Items for finding displayed items

================

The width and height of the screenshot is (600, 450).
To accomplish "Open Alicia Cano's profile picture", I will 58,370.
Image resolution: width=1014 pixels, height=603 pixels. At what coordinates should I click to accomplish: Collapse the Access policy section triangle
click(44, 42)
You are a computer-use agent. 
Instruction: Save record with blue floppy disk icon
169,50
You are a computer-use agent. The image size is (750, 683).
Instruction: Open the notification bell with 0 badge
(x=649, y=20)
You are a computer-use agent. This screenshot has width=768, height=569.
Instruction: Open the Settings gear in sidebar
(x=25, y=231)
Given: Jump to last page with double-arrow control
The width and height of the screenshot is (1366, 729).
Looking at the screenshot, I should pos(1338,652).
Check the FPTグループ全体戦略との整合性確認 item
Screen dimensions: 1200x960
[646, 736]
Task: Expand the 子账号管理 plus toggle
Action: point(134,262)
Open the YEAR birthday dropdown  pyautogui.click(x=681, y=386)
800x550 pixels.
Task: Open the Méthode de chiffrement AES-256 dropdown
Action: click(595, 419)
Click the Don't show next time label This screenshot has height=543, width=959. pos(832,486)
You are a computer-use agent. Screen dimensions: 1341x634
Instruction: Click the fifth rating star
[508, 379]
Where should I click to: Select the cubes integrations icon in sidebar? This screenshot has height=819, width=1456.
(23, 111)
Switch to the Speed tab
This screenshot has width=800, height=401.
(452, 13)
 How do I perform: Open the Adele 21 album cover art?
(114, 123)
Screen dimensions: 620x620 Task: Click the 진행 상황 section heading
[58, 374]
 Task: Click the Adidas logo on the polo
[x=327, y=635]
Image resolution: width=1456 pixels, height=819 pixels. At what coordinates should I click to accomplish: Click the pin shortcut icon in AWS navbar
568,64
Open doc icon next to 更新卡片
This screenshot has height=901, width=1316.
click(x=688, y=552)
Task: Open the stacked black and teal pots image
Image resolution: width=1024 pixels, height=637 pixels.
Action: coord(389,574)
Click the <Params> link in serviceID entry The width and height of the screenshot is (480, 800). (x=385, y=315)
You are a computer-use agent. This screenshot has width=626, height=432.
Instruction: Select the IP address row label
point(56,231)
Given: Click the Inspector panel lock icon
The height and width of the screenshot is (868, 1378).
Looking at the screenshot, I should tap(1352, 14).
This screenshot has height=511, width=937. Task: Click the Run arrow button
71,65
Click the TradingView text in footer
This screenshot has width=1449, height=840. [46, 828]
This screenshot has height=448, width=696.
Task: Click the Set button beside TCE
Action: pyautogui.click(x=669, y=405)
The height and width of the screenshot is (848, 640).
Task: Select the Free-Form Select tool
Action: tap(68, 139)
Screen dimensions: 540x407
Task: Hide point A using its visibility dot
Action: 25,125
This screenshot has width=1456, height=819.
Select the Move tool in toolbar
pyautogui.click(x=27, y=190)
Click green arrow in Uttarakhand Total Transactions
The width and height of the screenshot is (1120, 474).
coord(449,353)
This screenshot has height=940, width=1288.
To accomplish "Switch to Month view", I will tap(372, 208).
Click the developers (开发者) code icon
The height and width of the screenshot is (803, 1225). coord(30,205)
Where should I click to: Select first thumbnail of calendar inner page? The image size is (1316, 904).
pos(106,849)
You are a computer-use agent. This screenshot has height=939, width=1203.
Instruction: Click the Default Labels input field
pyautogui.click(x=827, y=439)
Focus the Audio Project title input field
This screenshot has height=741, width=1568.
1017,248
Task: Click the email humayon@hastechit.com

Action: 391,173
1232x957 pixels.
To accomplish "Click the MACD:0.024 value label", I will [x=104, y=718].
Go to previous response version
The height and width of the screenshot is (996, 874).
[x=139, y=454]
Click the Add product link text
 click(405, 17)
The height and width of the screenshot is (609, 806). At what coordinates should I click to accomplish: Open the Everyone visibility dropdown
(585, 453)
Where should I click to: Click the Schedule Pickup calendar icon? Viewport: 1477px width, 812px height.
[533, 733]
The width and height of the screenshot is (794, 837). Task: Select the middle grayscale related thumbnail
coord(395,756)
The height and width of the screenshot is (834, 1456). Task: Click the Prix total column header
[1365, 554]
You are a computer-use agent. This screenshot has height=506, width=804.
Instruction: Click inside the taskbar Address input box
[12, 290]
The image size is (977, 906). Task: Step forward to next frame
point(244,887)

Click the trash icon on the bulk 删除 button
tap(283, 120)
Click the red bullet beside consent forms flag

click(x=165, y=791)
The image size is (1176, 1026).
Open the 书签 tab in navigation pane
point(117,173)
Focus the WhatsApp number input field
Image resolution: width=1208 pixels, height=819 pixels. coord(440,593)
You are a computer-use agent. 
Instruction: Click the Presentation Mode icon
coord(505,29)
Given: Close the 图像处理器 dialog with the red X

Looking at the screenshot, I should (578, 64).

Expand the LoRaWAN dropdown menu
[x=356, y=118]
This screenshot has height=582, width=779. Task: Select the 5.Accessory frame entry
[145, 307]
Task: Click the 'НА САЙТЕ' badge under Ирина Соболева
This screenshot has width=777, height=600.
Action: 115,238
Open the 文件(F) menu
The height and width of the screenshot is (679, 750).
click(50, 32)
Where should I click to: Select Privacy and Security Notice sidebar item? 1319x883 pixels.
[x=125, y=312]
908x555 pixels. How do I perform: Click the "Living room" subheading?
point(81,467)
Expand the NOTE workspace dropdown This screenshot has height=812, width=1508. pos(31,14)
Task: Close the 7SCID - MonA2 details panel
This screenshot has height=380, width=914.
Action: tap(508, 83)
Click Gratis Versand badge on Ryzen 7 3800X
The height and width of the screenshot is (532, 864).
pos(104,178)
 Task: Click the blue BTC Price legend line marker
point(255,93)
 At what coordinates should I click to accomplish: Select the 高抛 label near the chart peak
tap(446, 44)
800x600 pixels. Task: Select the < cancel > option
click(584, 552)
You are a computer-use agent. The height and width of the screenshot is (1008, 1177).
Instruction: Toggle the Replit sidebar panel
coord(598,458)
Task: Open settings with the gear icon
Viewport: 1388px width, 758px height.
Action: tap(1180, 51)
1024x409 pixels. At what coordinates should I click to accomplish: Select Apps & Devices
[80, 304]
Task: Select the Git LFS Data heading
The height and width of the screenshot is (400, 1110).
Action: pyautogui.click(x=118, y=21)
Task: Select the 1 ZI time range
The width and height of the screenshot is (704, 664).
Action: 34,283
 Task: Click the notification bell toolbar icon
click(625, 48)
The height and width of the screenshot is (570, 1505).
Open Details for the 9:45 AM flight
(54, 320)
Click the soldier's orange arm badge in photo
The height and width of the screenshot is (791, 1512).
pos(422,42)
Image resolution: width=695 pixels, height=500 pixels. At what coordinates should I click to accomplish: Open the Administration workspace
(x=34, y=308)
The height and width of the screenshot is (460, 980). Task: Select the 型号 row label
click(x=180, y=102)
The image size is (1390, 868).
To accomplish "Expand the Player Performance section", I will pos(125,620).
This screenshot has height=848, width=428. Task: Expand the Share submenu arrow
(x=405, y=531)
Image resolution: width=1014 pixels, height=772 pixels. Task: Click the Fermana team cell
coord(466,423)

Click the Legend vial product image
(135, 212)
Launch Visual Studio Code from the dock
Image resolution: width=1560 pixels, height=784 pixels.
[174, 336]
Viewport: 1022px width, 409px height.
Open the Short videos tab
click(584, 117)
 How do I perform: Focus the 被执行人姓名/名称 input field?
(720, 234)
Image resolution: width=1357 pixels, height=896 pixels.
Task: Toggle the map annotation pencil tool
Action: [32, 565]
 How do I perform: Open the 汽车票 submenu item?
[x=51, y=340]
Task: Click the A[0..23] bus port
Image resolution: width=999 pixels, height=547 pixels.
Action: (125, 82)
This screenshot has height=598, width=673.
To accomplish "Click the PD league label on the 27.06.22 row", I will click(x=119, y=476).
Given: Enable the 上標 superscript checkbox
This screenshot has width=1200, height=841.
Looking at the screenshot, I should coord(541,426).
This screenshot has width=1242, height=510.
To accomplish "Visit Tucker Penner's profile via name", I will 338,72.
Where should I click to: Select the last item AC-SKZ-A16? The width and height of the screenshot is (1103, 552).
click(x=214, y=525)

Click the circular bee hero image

================

» **DIRECTIONS FOR THIS TASK**
Edit the items from the line that contains "Image resolution: width=1014 pixels, height=772" through the end of the items, changing "Short videos" to "Trending videos" and keeping everything else the same. Return only those lines.

» **TASK RESULT**
Image resolution: width=1014 pixels, height=772 pixels. Task: Click the Fermana team cell
coord(466,423)

Click the Legend vial product image
(135, 212)
Launch Visual Studio Code from the dock
Image resolution: width=1560 pixels, height=784 pixels.
[174, 336]
Viewport: 1022px width, 409px height.
Open the Trending videos tab
click(584, 117)
 How do I perform: Focus the 被执行人姓名/名称 input field?
(720, 234)
Image resolution: width=1357 pixels, height=896 pixels.
Task: Toggle the map annotation pencil tool
Action: [32, 565]
 How do I perform: Open the 汽车票 submenu item?
[x=51, y=340]
Task: Click the A[0..23] bus port
Image resolution: width=999 pixels, height=547 pixels.
Action: (125, 82)
This screenshot has height=598, width=673.
To accomplish "Click the PD league label on the 27.06.22 row", I will click(x=119, y=476).
Given: Enable the 上標 superscript checkbox
This screenshot has width=1200, height=841.
Looking at the screenshot, I should coord(541,426).
This screenshot has width=1242, height=510.
To accomplish "Visit Tucker Penner's profile via name", I will 338,72.
Where should I click to: Select the last item AC-SKZ-A16? The width and height of the screenshot is (1103, 552).
click(x=214, y=525)

Click the circular bee hero image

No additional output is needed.